The researchers were led by Dr. Julia Brotherton of The Children’s Hospital at Westmead and studied 114,000 young women vaccinated with Gardasil as part of a 2007 vaccination program in New South Wales.  Of the girls vaccinated, 12 experienced suspected cases of anaphylaxis.  Anaphylaxis is a potentially life-threatening allergic reaction that can cause difficulty breathing, nausea, and rashes.  Eight of the 12 experienced “an estimated rate of reaction of 2.6 per 100,000 doses administered” as compared with “a rate of 0.1 per 100,000 doses in a 2003 school-based meningitis vaccination program.”  In a commentary on the study, Dr. Neal Halsey of Johns Hopkins University in Baltimore wrote, “It’s just a reminder that there are rare adverse effects.  It doesn’t change the strong recommendations for all adolescent girls to get this vaccine but we just have to watch them to make sure they don’t have this allergic reaction,” he added.
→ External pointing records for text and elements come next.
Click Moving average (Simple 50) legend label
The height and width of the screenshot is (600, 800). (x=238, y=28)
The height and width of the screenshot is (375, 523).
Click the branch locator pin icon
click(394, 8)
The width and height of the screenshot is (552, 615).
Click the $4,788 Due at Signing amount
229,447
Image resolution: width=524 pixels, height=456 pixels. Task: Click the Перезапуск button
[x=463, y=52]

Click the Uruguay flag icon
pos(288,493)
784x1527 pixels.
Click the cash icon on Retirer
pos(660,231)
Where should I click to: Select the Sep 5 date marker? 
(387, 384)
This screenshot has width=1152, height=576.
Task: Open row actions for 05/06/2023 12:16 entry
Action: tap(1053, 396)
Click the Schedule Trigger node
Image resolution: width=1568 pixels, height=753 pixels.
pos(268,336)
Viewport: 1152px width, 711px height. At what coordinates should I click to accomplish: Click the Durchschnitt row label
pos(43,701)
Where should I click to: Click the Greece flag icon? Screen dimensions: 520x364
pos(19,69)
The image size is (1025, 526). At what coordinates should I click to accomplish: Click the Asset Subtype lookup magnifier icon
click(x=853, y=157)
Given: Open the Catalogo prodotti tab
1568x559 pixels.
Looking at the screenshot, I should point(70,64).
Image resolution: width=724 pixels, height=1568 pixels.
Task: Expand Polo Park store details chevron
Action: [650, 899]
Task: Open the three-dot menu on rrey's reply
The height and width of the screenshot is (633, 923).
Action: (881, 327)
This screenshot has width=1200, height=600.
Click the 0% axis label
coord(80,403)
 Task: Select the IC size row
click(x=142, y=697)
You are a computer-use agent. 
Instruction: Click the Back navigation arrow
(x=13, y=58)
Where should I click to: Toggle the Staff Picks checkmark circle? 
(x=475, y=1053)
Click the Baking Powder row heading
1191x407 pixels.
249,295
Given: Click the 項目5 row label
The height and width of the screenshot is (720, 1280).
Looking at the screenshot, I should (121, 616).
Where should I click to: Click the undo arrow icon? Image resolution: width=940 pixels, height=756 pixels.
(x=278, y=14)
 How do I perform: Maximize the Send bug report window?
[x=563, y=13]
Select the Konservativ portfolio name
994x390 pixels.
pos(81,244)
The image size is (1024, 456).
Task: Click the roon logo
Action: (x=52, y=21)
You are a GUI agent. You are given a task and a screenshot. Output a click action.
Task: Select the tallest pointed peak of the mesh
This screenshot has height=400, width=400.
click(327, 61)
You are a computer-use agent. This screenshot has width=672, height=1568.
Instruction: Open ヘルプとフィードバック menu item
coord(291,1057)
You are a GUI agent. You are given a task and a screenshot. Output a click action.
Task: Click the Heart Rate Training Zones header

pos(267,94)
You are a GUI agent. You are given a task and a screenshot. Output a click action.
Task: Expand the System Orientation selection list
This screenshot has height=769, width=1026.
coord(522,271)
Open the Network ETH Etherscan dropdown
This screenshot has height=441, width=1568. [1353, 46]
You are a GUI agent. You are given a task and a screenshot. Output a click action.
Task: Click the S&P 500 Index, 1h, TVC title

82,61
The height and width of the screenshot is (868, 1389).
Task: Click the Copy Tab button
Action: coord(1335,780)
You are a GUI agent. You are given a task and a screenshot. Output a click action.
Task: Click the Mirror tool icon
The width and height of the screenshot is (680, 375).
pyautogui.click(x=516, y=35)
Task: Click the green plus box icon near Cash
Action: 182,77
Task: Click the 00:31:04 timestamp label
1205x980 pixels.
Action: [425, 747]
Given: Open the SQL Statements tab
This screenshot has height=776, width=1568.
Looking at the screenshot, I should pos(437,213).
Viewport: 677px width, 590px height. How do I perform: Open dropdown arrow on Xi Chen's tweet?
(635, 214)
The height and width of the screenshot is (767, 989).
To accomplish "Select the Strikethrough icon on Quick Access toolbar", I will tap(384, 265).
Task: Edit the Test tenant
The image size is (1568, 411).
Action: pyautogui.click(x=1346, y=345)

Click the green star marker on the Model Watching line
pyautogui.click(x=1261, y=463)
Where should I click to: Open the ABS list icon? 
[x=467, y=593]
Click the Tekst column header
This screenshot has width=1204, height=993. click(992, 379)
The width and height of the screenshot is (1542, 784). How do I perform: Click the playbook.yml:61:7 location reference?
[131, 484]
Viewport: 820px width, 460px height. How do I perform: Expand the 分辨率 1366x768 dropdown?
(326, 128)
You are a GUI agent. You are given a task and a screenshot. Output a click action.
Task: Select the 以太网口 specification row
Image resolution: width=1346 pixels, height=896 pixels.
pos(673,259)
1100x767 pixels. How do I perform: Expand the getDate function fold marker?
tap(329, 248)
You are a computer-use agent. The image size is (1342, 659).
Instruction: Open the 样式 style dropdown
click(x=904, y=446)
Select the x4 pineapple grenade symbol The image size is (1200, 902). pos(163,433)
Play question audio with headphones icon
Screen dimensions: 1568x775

Gardasil was approved by the US Food and Drug Administration (FDA) two years ago for girls aged nine-26 and protects against sexually transmitted diseases caused by four particularly dangerous HPV strains in women that are responsible for 70 percent of cervical cancers and 90 percent of genital warts.  Merck & Company—Gardasil’s maker—said 16 million doses have been administered since its approval.  Last May, the U.S. Centers for Disease Control and Prevention (CDC) said Gardasil is linked with a higher risk of fainting that, in some cases, resulted in injury.  In July, Gardasil was criticized for possible links to a 20-year-old woman who suffered a stroke after receiving a second Gardasil injection.  In June, Merck added more possible adverse reactions to Gardasil’s growing list, including fatigue, weakness, and muscle pain; however, many feel this is not enough.

Since its approval, 18 women who received the Gardasil vaccine died; blood clots were responsible for four, according to a report released by watchdog group Judicial Watch.  We reported on the deaths of two women oversees apparently linked to Gardasil and which followed the deaths of three other young women—ages 12, 19, and 22—who died in the U.S. days after Gardasil was administered.  A 14-year-old girl experienced debilitating headaches, fainting spells, and arthritis-like stiffness and became so dizzy she could barely walk, was hospitalized, missed nearly one month of school, and suffered a seizure.  Recently, 13-year-old, who was seemingly healthy 15 months prior to receiving her third Gardasil shot began showing signs of having been stricken with a degenerative muscle disease; she is now almost completely paralyzed.

U.S. News & World Report says there are other possible adverse side effects linked to Gardasil and the New York Post reports Gardasil has been associated to medical problems.  Meanwhile, researchers and Merck are collecting data to consider whether boys should receive Gardasil as well.